The strong jobs report, by suggesting that the economy is on the mend, could complicate President Joe Biden’s push for his $1.9 trillion economic rescue package, which is being considered by the Senate after winning approval in the House. The Biden package would provide, among other things, $1,400 checks to most adults, an additional $400 in weekly unemployment aid and another round of aid to small businesses.

One discouraging note in the February data is that last month’s net job growth came entirely from people who reported that their layoffs had been temporary. By contrast, the number of people who said their jobs were permanently gone was largely unchanged compared with January. People who have permanently lost jobs typically face a tougher time finding new work. In many cases, their former employers have gone out of business.

With so much money being pumped into the economy, Oxford Economics forecasts that growth will reach seven per cent for all of 2021, which would be the fastest calendar-year expansion since 1984. The Congressional Budget Office projects that the nation will add a substantial 6.2 million jobs this year, though that wouldn’t be nearly enough to restore employment to pre-pandemic levels.

Still, the size of the Biden relief package, coming as the economy is already showing improvement, has stoked fears that growth could overheat and accelerate inflation, sending borrowing costs up and possibly leading the Federal Reserve to jack up interest rates.
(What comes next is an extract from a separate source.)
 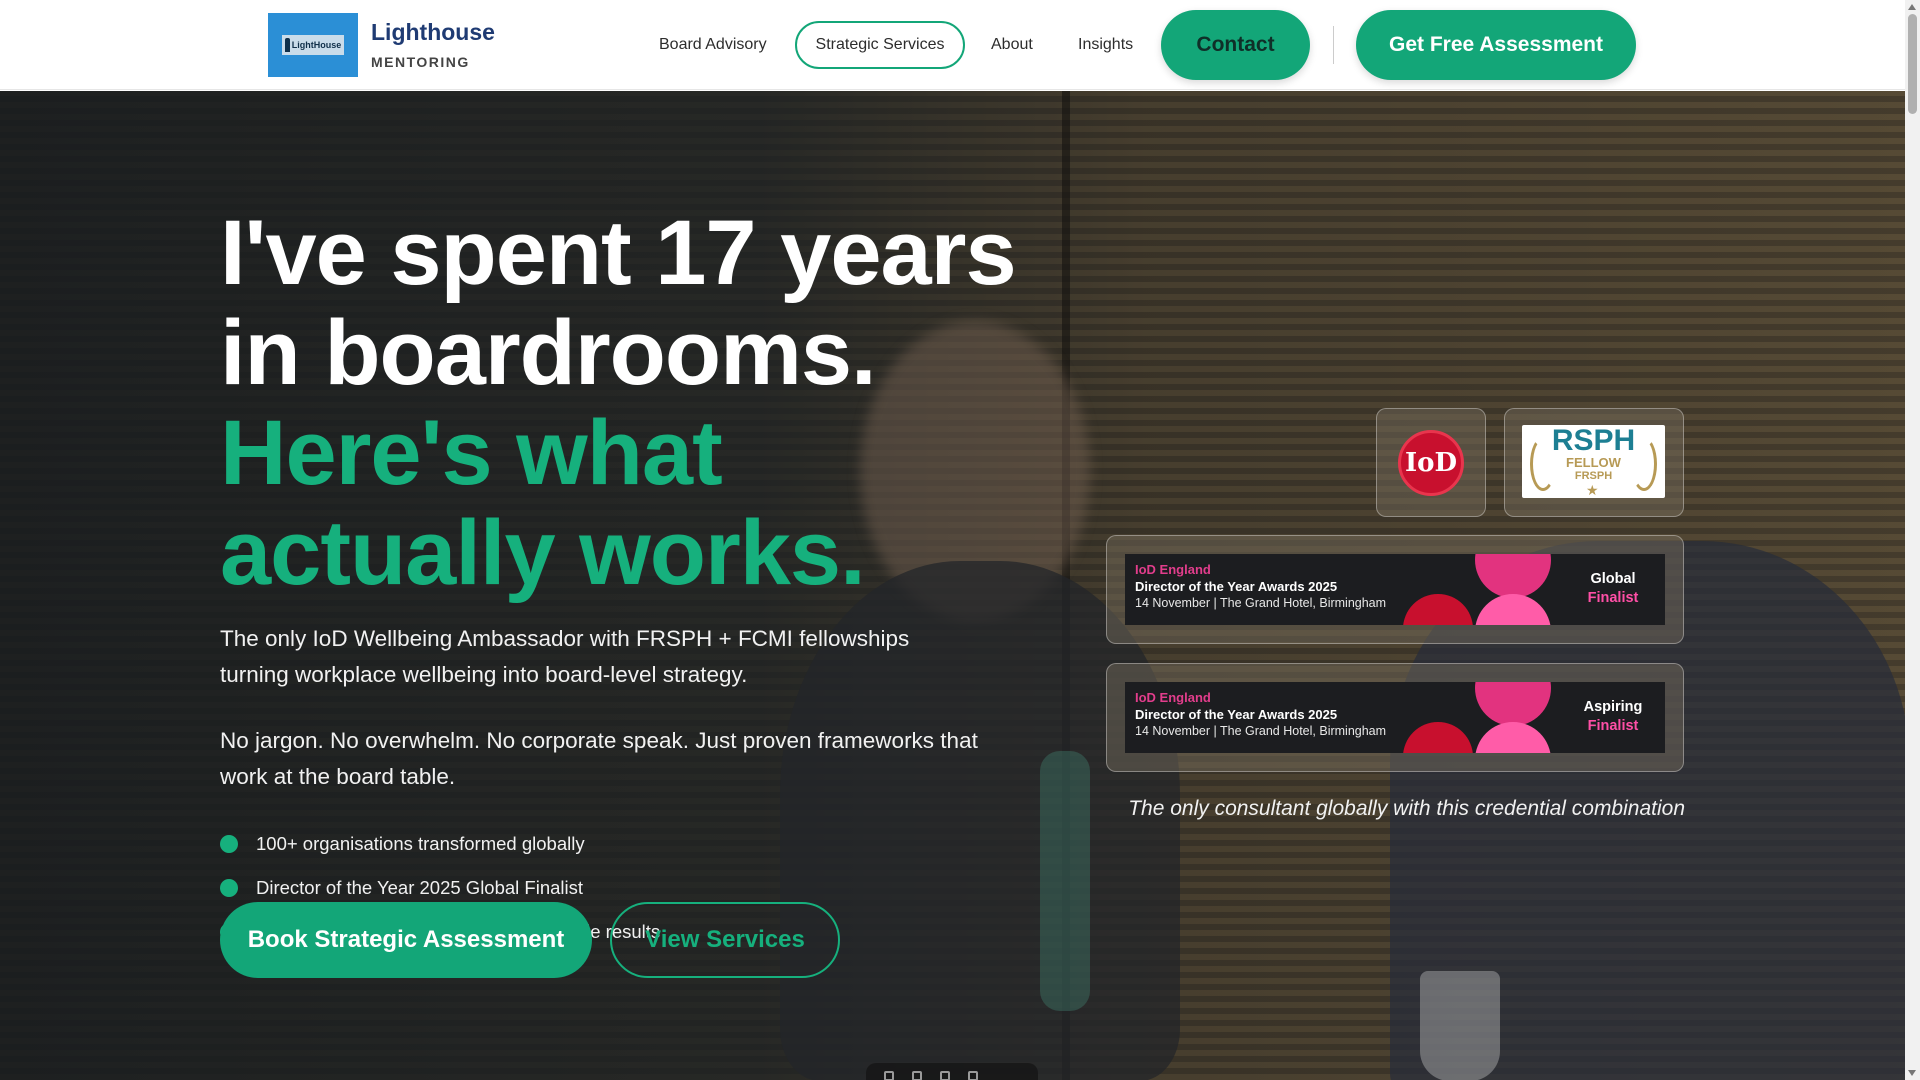 What do you see at coordinates (316, 45) in the screenshot?
I see `logo-text: LightHouse` at bounding box center [316, 45].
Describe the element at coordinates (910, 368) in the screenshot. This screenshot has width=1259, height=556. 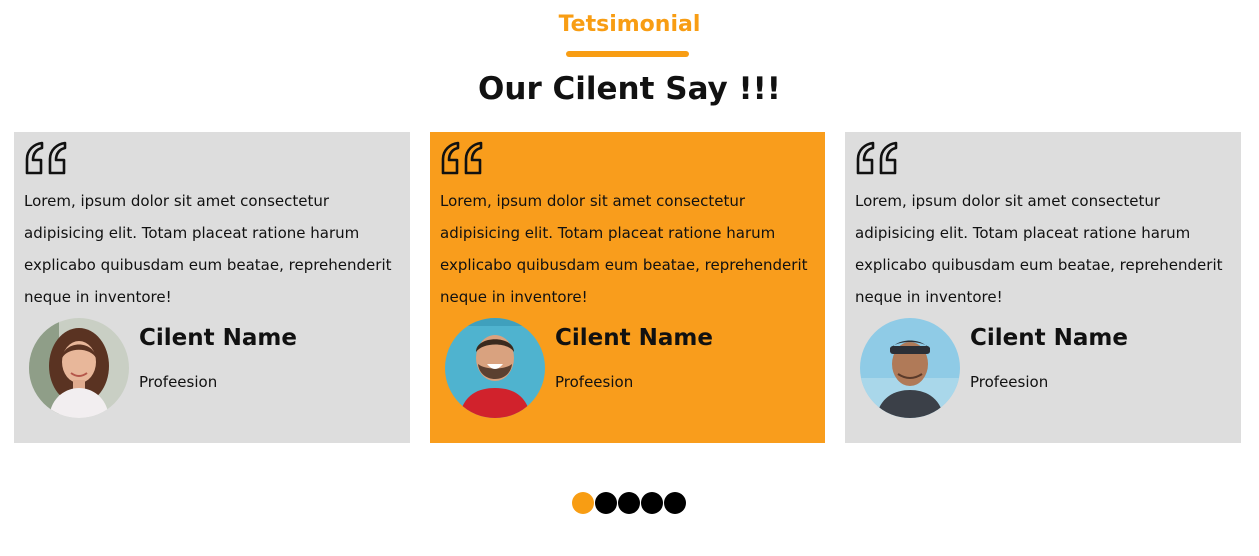
I see `man-cap-portrait-avatar` at that location.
Those fears have roiled financial markets for the past two weeks.

Fed Chair Jerome Powell sought to assuage those concerns – without success, based on sharp selloffs in the stock and bond markets – when he suggested that any meaningful rise in inflation would likely prove temporary and that the Fed would be in no hurry to raise its benchmark short-term rate.

Nor did Powell offer any hint that the Fed would act to push back against a surge in the yield on the 10-year Treasury note, which has jumped from about 0.9 per cent last year to 1.5 per cent. Still, Powell sounded some optimistic notes. Citing in part the increasing distribution and administering of coronavirus vaccines, he said, “There’s good reason to expect job creation to pick up in the coming months.”
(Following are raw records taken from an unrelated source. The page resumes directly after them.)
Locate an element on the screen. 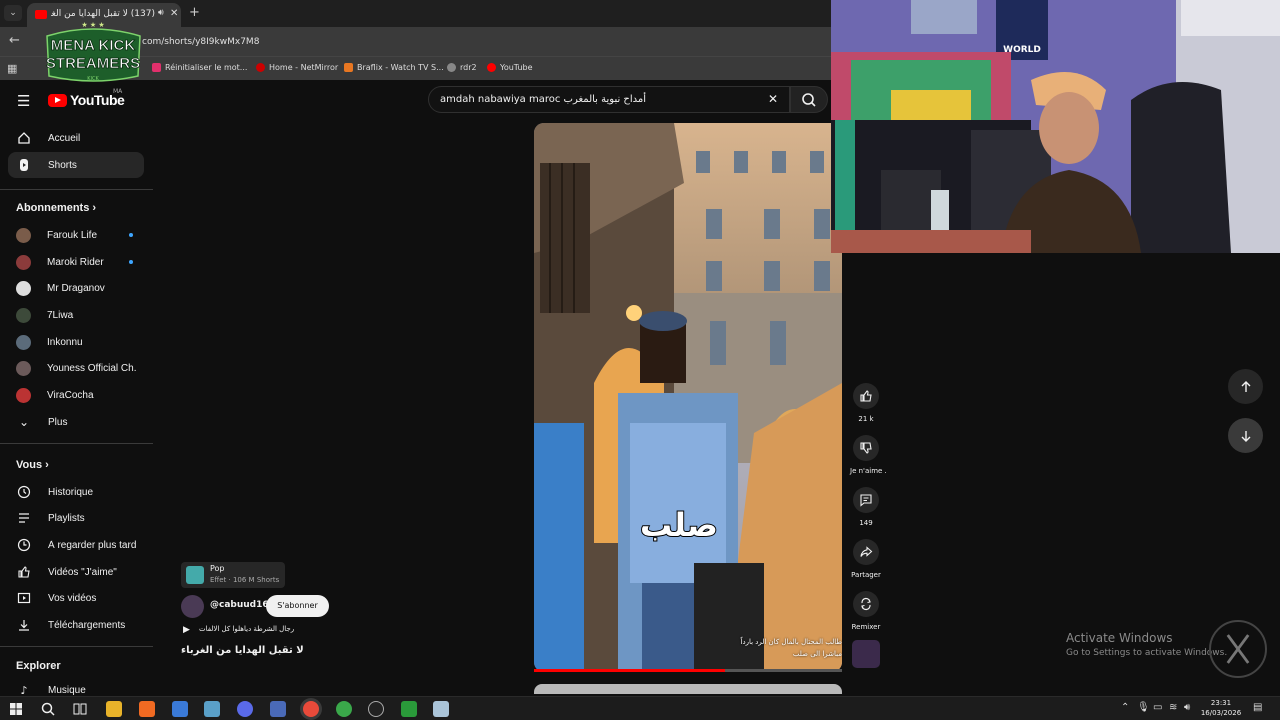 The width and height of the screenshot is (1280, 720). youtube-play-icon is located at coordinates (58, 100).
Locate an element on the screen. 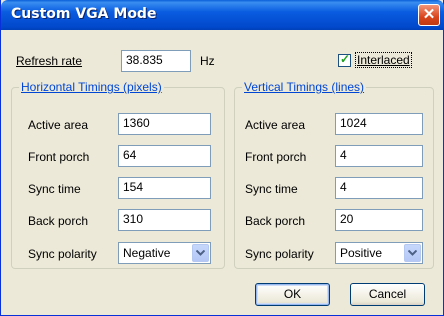  refresh-rate-input: 38.835 is located at coordinates (156, 61).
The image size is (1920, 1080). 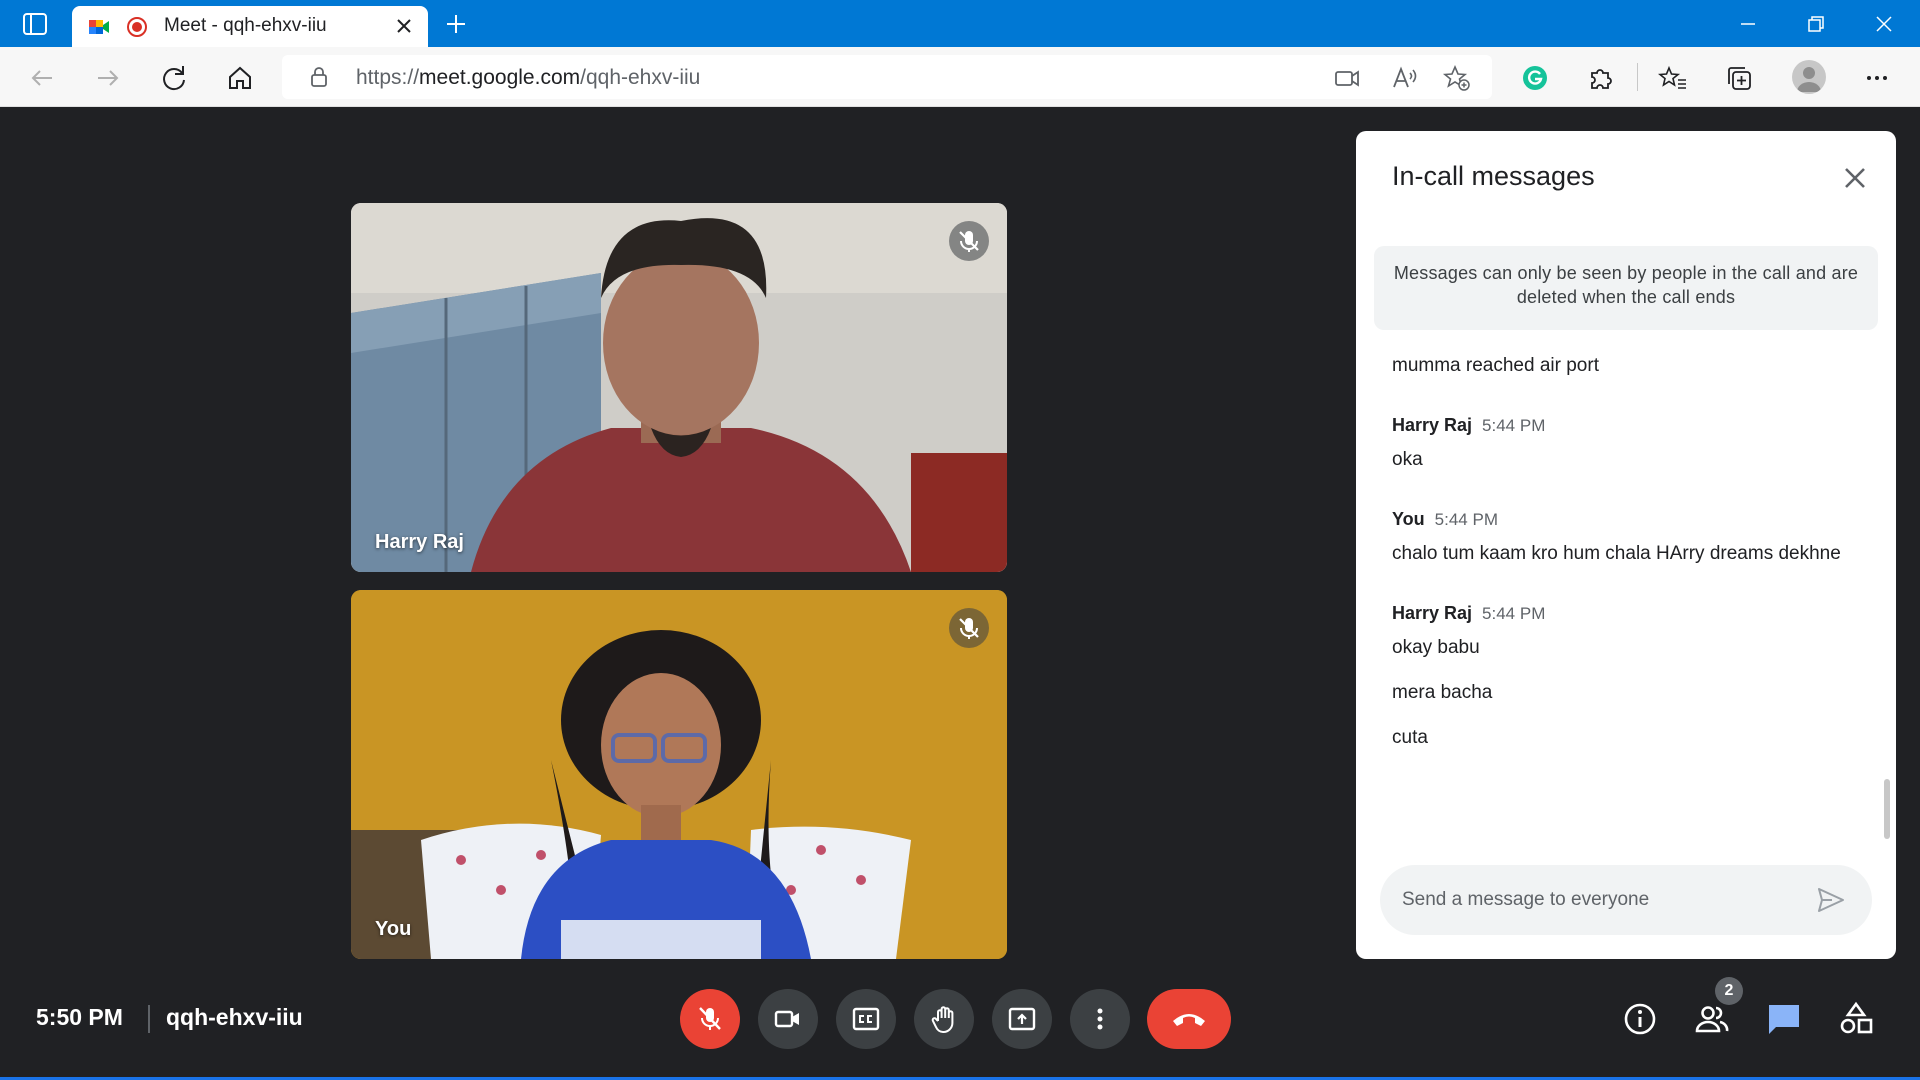 I want to click on participant-tile: Harry Raj, so click(x=679, y=388).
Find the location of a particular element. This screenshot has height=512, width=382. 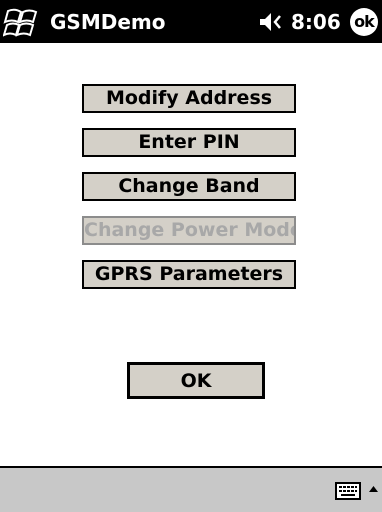

speaker-muted-icon is located at coordinates (272, 22).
Other recent economic reports have also suggested better times ahead. Americans sharply increased their spending at retail stores and restaurants in January, when the $600 relief checks were mostly distributed. Retail sales jumped 5.3 per cent, after three months of declines.

Factory output also picked up that month, and demand for long-lasting goods, such as autos and aircraft, rose 3.4 per cent, the government said last week.

Home sales have been on a tear for most of the past year, driven by low mortgage rates and the desire of many Americans for more space during the pandemic. A huge jump in the proportion of people working from home has also driven up sales, which were nearly 24 per cent higher in January than a year earlier.